Judge Samuel A. Alito Jr. cited his membership in a now-defunct Princeton alumni group in a 1985 application for a politically appointed Reagan administration position to prove he was in line with the administration’s legal agenda, said the man who hired him for the job.

Judge Alito listed the conservative Federalist Society and Concerned Alumni of Princeton (CAP) in his application to become a deputy to Charles J. Cooper, who was assistant attorney general in the Office of Legal Counsel.

Democrats criticized CAP this week during Judge Alito’s confirmation hearings for the Supreme Court.

“The only purpose of that essay was to satisfy the Office of Presidential Personnel that he was simpatico with the Reagan administration’s legal policy agenda,” Mr.

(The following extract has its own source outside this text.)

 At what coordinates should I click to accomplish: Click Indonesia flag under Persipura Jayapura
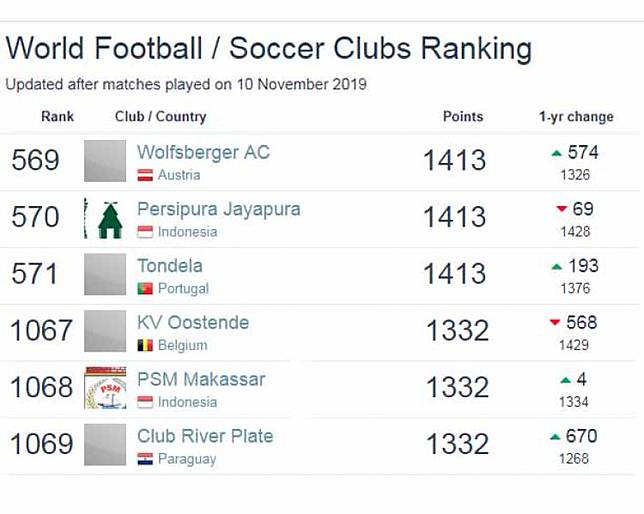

Cooper said yesterday.

People with ties to CAP, meanwhile, say Democrats are using the politically correct environment of the Supreme Court confirmation hearings to smear the group by misrepresenting its ideology. The organization folded in 1987.

“It was a respected mainstream conservative organization,” said Dinesh D’Souza, a native of India and conservative best-selling author who began his career as editor of CAP’s magazine in 1983.

“The organization’s criticism of affirmative action and race and gender preferences is being manipulated to make it look like the organization opposed minorities and women,” he said.

On Tuesday, Sen. Edward M. Kennedy of Massachusetts and other Democrats hammered Judge Alito with questions about his ties to CAP.

William A. Rusher, former National Review publisher and a founding CAP member, said, “Kennedy is trying to give CAP the worst possible reputation in the hope that some of that will rub off on Judge Alito.”

“CAP was none of the things Sen. Kennedy is smearing it as being: anti-black, etc.,” Mr. Rusher said in an interview posted on the National Review’s Web site (www.nationalreview.com).

CAP was founded in 1972 by Princeton graduates seeking to expose a dominance of liberal ideas on the campus, Mr. Rusher and Mr. D’Sousa said.

When asked about CAP this week, Judge Alito said he had no recollection of the organization other than listing it in an essay portion of his 1985 job application.

Mark Dwyer, a New York lawyer and friend of Judge Alito, says he doesn’t recall discussing CAP when the two roomed at Yale Law School from 1972 to 1975. But, he said, he could understand if Judge Alito supported the group because he participated in the Reserve Officers’ Training Corps (ROTC) at Princeton, which had CAP’s support.

Mr. Cooper doesn’t specifically recall seeing the essay portion of the 1985 application. “I’m sure I saw his resume, but I don’t remember seeing his essay of his political bona fides,” he said.

“Keep in mind this wasn’t a resume; it’s not something that basically remains fairly stable just adding to it as you continue to add things that warrant mention on a resume,” Mr. Cooper said.